--- REQUIREMENT ---
An exact repetition of all the entries that follow is required.

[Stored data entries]
◇ ◇ ◇ ◇ ◇ ◇ ◇

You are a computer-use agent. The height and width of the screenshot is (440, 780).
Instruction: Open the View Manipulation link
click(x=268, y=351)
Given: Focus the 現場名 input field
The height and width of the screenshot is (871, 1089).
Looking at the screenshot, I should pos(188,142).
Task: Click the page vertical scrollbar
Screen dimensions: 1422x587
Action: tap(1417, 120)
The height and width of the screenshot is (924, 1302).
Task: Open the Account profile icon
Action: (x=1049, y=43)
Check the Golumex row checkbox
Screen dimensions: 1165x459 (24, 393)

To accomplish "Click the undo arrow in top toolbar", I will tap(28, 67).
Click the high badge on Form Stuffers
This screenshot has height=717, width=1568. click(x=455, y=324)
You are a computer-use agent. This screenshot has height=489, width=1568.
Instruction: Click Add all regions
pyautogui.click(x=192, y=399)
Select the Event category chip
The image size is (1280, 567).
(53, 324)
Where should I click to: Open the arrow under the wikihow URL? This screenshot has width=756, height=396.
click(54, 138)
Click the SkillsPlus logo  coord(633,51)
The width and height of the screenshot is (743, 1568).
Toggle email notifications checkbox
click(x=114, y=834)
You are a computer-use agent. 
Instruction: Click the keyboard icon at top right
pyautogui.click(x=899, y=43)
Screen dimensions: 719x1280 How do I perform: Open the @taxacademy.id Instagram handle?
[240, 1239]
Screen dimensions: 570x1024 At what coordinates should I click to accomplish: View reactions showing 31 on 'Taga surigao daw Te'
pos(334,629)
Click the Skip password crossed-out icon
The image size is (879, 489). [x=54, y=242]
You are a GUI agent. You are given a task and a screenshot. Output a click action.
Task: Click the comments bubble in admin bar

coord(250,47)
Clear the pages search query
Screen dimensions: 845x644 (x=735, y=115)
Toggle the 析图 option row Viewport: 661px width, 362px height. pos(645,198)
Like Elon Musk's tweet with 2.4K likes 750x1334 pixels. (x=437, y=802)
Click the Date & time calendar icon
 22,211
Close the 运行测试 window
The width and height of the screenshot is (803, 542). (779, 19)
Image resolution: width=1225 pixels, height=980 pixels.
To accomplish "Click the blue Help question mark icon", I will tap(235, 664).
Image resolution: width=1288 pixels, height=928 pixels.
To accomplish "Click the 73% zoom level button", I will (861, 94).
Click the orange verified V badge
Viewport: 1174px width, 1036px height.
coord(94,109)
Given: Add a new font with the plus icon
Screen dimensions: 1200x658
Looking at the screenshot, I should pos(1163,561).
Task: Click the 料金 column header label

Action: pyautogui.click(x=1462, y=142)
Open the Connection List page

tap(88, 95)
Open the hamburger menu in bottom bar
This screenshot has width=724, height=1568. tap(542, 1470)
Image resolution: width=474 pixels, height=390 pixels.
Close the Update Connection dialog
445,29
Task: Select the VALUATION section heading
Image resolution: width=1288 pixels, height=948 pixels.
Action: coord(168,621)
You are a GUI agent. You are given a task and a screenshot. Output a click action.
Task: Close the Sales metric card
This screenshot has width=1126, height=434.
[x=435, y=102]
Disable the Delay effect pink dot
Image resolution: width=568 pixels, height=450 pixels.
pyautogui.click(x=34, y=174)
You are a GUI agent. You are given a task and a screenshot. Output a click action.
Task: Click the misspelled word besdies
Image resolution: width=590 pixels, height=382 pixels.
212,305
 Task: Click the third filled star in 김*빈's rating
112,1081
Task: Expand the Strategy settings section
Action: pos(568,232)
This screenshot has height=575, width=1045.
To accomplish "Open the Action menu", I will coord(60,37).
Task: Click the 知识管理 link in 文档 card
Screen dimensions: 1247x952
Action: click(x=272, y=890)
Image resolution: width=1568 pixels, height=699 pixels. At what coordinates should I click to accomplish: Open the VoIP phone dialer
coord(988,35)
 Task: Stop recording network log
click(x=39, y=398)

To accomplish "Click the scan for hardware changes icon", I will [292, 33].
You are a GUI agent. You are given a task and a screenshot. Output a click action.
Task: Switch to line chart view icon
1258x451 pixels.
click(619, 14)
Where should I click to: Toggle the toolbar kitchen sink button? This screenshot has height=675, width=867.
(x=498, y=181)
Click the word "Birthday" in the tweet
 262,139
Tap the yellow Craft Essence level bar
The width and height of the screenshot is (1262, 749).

◇ ◇ ◇ ◇ ◇ ◇ ◇

--- EXERCISE ANSWER ---
You are a computer-use agent. The height and width of the screenshot is (440, 780).
Instruction: Open the View Manipulation link
click(x=268, y=351)
Given: Focus the 現場名 input field
The height and width of the screenshot is (871, 1089).
Looking at the screenshot, I should pos(188,142).
Task: Click the page vertical scrollbar
Screen dimensions: 1422x587
Action: tap(1417, 120)
The height and width of the screenshot is (924, 1302).
Task: Open the Account profile icon
Action: (x=1049, y=43)
Check the Golumex row checkbox
Screen dimensions: 1165x459 (24, 393)

To accomplish "Click the undo arrow in top toolbar", I will tap(28, 67).
Click the high badge on Form Stuffers
This screenshot has height=717, width=1568. click(x=455, y=324)
You are a computer-use agent. This screenshot has height=489, width=1568.
Instruction: Click Add all regions
pyautogui.click(x=192, y=399)
Select the Event category chip
The image size is (1280, 567).
(53, 324)
Where should I click to: Open the arrow under the wikihow URL? This screenshot has width=756, height=396.
click(54, 138)
Click the SkillsPlus logo  coord(633,51)
The width and height of the screenshot is (743, 1568).
Toggle email notifications checkbox
click(x=114, y=834)
You are a computer-use agent. 
Instruction: Click the keyboard icon at top right
pyautogui.click(x=899, y=43)
Screen dimensions: 719x1280 How do I perform: Open the @taxacademy.id Instagram handle?
[240, 1239]
Screen dimensions: 570x1024 At what coordinates should I click to accomplish: View reactions showing 31 on 'Taga surigao daw Te'
pos(334,629)
Click the Skip password crossed-out icon
The image size is (879, 489). [x=54, y=242]
You are a GUI agent. You are given a task and a screenshot. Output a click action.
Task: Click the comments bubble in admin bar

coord(250,47)
Clear the pages search query
Screen dimensions: 845x644 (x=735, y=115)
Toggle the 析图 option row Viewport: 661px width, 362px height. pos(645,198)
Like Elon Musk's tweet with 2.4K likes 750x1334 pixels. (x=437, y=802)
Click the Date & time calendar icon
 22,211
Close the 运行测试 window
The width and height of the screenshot is (803, 542). (779, 19)
Image resolution: width=1225 pixels, height=980 pixels.
To accomplish "Click the blue Help question mark icon", I will tap(235, 664).
Image resolution: width=1288 pixels, height=928 pixels.
To accomplish "Click the 73% zoom level button", I will (861, 94).
Click the orange verified V badge
Viewport: 1174px width, 1036px height.
coord(94,109)
Given: Add a new font with the plus icon
Screen dimensions: 1200x658
Looking at the screenshot, I should pos(1163,561).
Task: Click the 料金 column header label

Action: pyautogui.click(x=1462, y=142)
Open the Connection List page

tap(88, 95)
Open the hamburger menu in bottom bar
This screenshot has width=724, height=1568. tap(542, 1470)
Image resolution: width=474 pixels, height=390 pixels.
Close the Update Connection dialog
445,29
Task: Select the VALUATION section heading
Image resolution: width=1288 pixels, height=948 pixels.
Action: coord(168,621)
You are a GUI agent. You are given a task and a screenshot. Output a click action.
Task: Close the Sales metric card
This screenshot has width=1126, height=434.
[x=435, y=102]
Disable the Delay effect pink dot
Image resolution: width=568 pixels, height=450 pixels.
pyautogui.click(x=34, y=174)
You are a GUI agent. You are given a task and a screenshot. Output a click action.
Task: Click the misspelled word besdies
Image resolution: width=590 pixels, height=382 pixels.
212,305
 Task: Click the third filled star in 김*빈's rating
112,1081
Task: Expand the Strategy settings section
Action: pos(568,232)
This screenshot has height=575, width=1045.
To accomplish "Open the Action menu", I will coord(60,37).
Task: Click the 知识管理 link in 文档 card
Screen dimensions: 1247x952
Action: click(x=272, y=890)
Image resolution: width=1568 pixels, height=699 pixels. At what coordinates should I click to accomplish: Open the VoIP phone dialer
coord(988,35)
 Task: Stop recording network log
click(x=39, y=398)

To accomplish "Click the scan for hardware changes icon", I will [292, 33].
You are a GUI agent. You are given a task and a screenshot. Output a click action.
Task: Switch to line chart view icon
1258x451 pixels.
click(619, 14)
Where should I click to: Toggle the toolbar kitchen sink button? This screenshot has height=675, width=867.
(x=498, y=181)
Click the word "Birthday" in the tweet
 262,139
Tap the yellow Craft Essence level bar
The width and height of the screenshot is (1262, 749).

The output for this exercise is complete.